Given a selfadjoint (maybe unbounded) operator $T$ on a Hilbert space $H$, I want to calculate the adjoint of $\lambda I - T$ for a $\lambda \in \Bbb C$.
I am tempted to argue as follows:
According to Lemma 4.26 of https://people.math.ethz.ch/~kowalski/spectral-theory.pdf the adjoint of $(S+T)$ (with $S \in L(H)$) is given by $S^\ast + T^\ast$. The Lemma is also valid for selfadjoint operators $T$, because a selfadjoint operator is closed.
Note that $S := \lambda I$ is a bounded operator on $H$ (it has operatornorm $|\lambda|$). Therefore we can apply the above Lemma: $(\lambda I - T)^\ast = (\lambda I)^\ast - T^\ast$.
Furthermore it holds $(\lambda I)^\ast = \overline{\lambda} I^\ast = \overline{\lambda} I$ (Eq1).
This results in $(\lambda I - T)^\ast = \overline{\lambda} I - T$.
Is this reasoning correct? Especially (Eq.1)?

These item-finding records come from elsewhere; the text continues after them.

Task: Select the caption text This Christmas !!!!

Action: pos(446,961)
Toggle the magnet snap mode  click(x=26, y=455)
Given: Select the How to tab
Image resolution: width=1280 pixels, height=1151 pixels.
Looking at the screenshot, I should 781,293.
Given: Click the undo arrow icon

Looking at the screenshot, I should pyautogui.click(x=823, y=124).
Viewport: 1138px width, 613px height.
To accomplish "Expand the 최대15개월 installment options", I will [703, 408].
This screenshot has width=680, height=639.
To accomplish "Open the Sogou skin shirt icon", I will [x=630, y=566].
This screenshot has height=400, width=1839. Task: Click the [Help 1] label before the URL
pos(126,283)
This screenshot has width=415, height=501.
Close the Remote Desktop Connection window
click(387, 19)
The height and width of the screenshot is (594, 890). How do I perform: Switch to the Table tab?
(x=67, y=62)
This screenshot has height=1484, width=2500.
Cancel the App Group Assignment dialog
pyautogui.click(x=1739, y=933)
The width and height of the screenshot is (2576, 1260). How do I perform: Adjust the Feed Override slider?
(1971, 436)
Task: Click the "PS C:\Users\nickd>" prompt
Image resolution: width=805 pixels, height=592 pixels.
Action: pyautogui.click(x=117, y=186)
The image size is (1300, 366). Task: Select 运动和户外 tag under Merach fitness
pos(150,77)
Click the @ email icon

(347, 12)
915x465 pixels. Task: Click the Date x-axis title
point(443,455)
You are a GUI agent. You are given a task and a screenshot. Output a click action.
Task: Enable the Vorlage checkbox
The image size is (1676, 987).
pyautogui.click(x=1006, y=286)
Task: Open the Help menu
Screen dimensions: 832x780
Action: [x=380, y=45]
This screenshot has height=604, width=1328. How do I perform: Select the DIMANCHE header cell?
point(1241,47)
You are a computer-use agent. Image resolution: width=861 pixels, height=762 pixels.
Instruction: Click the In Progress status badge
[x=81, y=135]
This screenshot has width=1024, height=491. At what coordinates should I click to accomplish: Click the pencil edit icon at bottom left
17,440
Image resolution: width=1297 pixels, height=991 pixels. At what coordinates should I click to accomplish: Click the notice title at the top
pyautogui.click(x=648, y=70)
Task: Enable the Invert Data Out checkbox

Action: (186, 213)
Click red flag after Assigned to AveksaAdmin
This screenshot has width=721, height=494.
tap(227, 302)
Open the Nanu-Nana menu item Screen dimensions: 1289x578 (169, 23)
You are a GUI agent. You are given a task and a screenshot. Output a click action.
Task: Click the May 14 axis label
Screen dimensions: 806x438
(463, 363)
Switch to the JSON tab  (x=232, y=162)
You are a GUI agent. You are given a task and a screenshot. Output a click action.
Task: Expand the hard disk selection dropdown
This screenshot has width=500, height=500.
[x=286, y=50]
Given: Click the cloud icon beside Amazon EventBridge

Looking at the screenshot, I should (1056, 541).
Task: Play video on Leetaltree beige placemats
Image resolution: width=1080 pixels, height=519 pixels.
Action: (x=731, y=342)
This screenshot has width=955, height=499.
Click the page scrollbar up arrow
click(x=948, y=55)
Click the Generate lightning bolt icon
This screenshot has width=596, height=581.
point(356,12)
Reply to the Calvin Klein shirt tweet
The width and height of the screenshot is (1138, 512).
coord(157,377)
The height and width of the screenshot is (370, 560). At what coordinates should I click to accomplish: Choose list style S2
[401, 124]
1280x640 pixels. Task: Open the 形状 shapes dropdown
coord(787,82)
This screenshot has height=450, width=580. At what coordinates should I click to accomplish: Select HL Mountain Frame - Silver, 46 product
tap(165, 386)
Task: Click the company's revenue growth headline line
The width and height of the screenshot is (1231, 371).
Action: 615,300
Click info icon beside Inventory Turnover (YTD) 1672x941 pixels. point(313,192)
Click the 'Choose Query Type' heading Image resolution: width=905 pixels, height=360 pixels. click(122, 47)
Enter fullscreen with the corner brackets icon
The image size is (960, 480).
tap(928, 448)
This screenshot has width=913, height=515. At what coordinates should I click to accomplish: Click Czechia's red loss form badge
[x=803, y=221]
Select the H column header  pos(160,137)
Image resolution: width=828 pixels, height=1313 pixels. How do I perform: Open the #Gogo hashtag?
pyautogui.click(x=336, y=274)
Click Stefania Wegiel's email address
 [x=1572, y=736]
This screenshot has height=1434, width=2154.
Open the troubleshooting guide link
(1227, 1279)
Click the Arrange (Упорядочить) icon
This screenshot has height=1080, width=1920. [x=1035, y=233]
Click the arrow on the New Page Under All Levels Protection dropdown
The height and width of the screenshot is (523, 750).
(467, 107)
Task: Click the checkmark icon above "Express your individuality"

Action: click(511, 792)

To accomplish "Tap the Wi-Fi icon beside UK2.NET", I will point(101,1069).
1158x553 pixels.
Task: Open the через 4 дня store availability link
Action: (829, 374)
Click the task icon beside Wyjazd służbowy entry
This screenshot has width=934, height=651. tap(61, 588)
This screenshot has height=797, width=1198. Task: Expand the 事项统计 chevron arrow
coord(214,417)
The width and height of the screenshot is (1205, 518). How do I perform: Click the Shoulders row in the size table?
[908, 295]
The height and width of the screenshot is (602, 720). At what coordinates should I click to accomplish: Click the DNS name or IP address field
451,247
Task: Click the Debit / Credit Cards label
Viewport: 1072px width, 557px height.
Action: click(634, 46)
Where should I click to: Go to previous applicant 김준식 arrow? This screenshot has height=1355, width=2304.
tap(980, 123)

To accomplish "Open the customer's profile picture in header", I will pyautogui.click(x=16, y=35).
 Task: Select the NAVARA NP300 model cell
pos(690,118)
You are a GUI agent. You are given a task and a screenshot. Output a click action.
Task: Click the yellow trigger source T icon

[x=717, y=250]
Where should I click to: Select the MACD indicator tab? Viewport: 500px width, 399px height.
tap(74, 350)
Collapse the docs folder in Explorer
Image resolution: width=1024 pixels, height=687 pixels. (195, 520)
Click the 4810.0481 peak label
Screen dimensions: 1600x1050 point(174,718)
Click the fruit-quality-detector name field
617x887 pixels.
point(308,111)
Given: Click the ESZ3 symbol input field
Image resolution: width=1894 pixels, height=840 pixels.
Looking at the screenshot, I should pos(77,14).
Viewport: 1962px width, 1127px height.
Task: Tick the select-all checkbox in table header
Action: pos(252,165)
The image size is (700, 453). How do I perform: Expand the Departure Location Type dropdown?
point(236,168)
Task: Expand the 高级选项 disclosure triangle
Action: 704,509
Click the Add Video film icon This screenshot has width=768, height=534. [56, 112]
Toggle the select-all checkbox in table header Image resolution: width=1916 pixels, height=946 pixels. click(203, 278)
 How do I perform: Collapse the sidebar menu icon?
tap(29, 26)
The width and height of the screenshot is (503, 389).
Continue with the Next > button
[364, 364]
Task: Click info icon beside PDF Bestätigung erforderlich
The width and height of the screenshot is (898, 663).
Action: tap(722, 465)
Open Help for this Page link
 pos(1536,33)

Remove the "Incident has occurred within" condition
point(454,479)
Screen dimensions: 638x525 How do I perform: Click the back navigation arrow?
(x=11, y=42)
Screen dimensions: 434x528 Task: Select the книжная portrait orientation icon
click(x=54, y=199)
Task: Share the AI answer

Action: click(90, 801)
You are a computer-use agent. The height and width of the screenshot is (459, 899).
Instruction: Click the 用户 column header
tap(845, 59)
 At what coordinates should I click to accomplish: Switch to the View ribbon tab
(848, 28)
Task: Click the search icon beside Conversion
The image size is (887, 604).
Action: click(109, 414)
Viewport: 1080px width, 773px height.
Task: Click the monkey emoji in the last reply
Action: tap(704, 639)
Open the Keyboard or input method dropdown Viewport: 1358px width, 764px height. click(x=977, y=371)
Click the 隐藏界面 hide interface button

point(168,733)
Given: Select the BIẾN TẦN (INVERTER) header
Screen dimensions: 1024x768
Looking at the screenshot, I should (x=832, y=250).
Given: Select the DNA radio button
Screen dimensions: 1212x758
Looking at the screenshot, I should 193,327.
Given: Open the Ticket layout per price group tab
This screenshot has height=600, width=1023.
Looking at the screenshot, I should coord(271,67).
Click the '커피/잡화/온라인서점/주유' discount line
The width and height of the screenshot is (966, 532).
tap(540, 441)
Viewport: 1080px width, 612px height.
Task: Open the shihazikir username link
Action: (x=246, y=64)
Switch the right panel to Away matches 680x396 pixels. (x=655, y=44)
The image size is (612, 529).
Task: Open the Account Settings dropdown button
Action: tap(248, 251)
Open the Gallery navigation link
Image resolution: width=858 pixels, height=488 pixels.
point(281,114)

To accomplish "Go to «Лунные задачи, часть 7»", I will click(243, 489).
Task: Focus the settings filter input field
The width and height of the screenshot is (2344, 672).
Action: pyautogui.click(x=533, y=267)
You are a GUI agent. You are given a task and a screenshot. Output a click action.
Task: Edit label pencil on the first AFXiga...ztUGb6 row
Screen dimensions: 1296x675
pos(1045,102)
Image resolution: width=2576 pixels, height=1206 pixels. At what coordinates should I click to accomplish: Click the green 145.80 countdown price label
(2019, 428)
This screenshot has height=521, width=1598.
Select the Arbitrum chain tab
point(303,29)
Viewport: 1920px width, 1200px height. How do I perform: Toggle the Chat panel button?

You can just use the definition. The adjoint of $A$ is defined as the operator $A^*$ such that $\langle Ax,y\rangle = \langle x,A^* y\rangle$. Therefore, for $A=\lambda I - T$,
$$ \langle Ax,y\rangle=\langle (\lambda I-T)x,y\rangle = \lambda \langle x,y\rangle - \langle Tx,y\rangle = \langle x,\overline{\lambda}y\rangle - \langle x,T^*y\rangle = \langle x, (\overline{\lambda}I-T^*)y\rangle = \langle x,A^*y\rangle $$